Otto Braun claimed that Red Army still had maintained 30,000 strength after the debacle in Xiangjiang River crossing. Beling blindfolded from military meetings, Braun's number was doubtful. After the Huili Siege, the total number of Red Army Central Front would not be too far from the number of 5000-10,000. The pretext that "there were not enough boats to cross the Dadu River" was a myth since Mao Tse-tung's Red Army had probably dwindled to 5000-10000 by the time of Huili Meeting and then further separated into two contingents, with one such contingent penetrating the deep mountains of Yi-zu minority people for Anshunchang Crossing.
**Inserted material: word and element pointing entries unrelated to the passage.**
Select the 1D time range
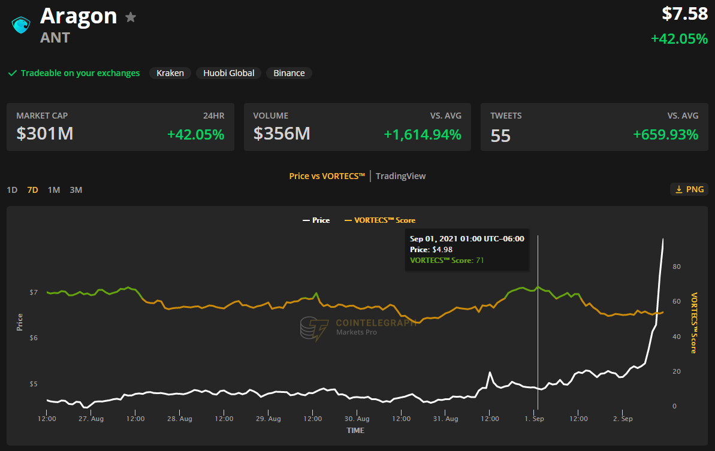This screenshot has height=451, width=715. [x=12, y=190]
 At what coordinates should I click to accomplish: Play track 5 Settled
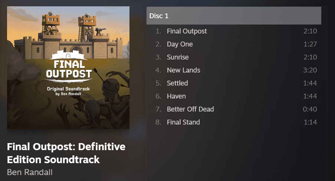pos(234,83)
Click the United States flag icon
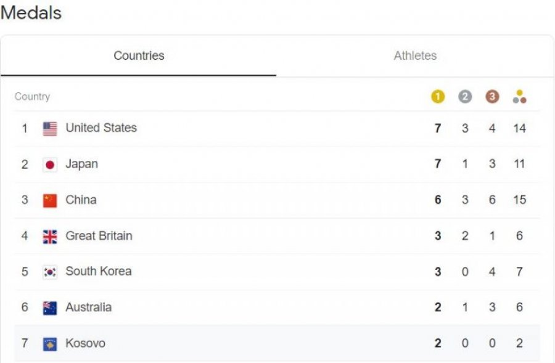The height and width of the screenshot is (363, 555). pyautogui.click(x=49, y=129)
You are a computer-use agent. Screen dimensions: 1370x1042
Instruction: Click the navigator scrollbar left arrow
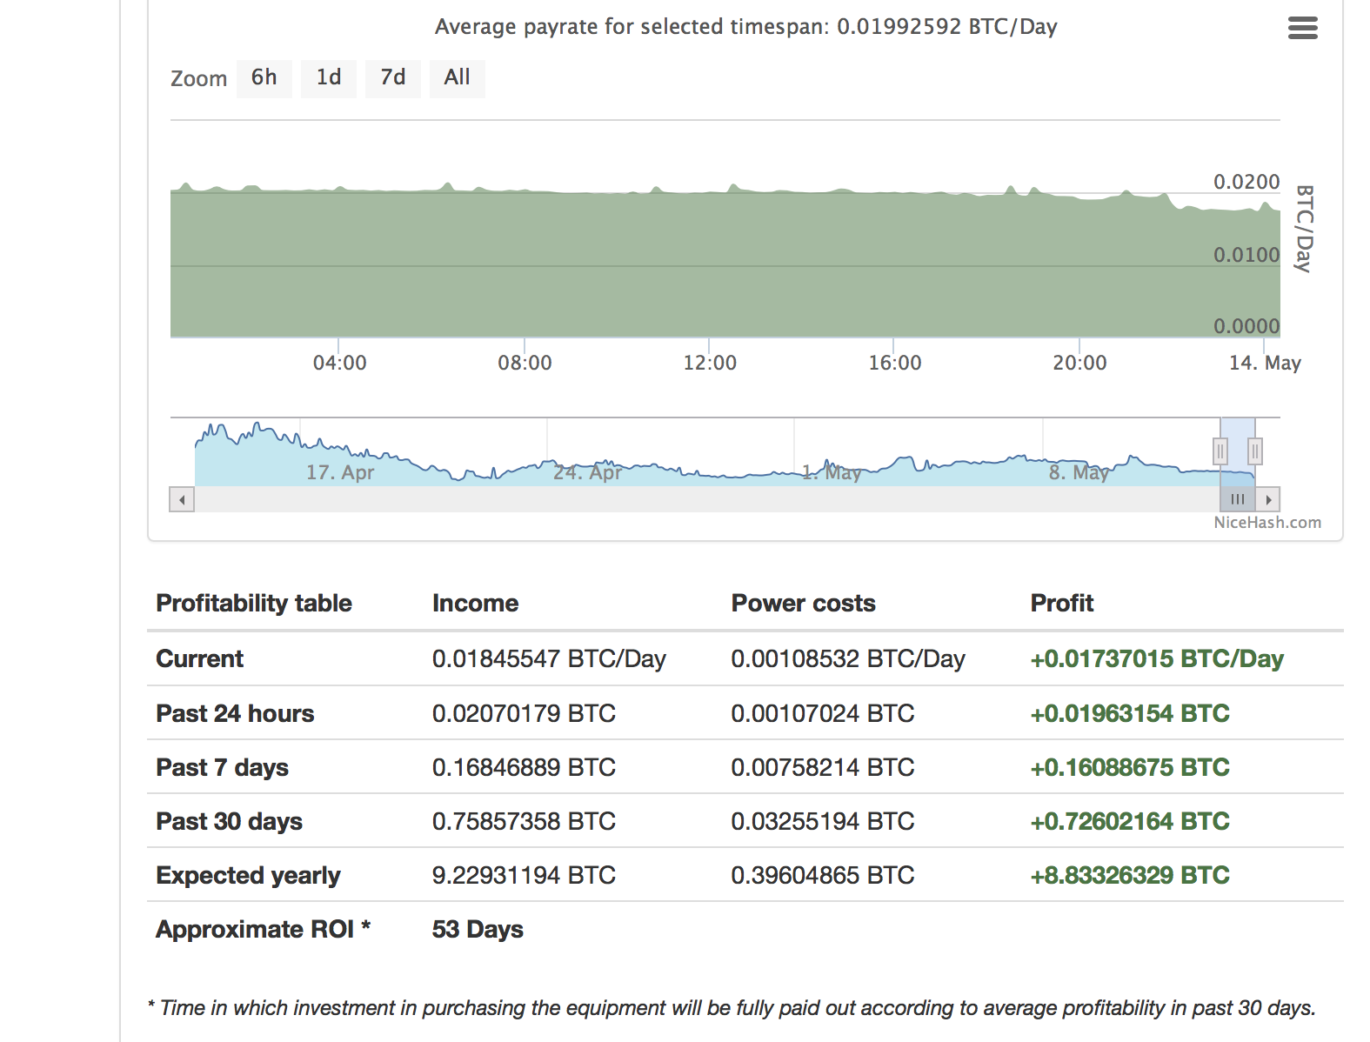click(182, 499)
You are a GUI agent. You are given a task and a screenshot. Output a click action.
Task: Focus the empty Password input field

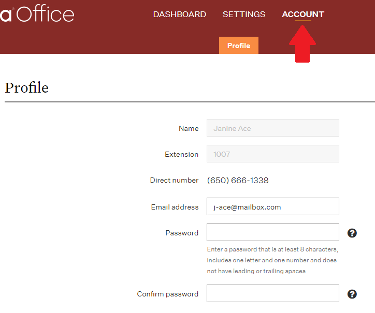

The number could be vindicated by the fact that after re-union with Red Army Fourth Front in northwestern Sichuan Prov, Mao's Central Front Army was replenished by 3000-5000 soldiers from 4th Front, but attrition and loss, including those buried alive by Provincial General Lu Dachang after the Battle of Lazikou Pass, still halved the newly-built Central Front by the time Mao arrived at northern Shenxi Province. The numbers could be rounded up if we gave the replenishment back to Zhang Guotao's Fourth Front, which ultimately died in the hands of Ma Family Cavalry during the Western Route Expedition. (Here also comes Yi-zu minority chieftans' naive expectation [in 1950] that People's Liberation Army would treat them good because their ancestor, 15 years ago, had an oath with Liu Bocheng for lending the Red Army a path to the Dadu River.)
Chang & Halliday did pick up some internet chatters about government troops letting go the communist Red Army somewhere.
The fact is that at "let-go" stake was not Mao's Central Red Army nor Chiang's Central Government Army, but Heh Long & Ren Bishi's Communist Second Flank Army and Sichuan Provincial Army. Sichuan provincial army, controlled by Qin Zhongwen, i.e., an ex-communist, had let go Red Army Second Flank when they reached Sichuan Province.
Southwestern provincial armies ignorantly mistook the Russian-instigated rebellion of communist Red Army as just another civil strife.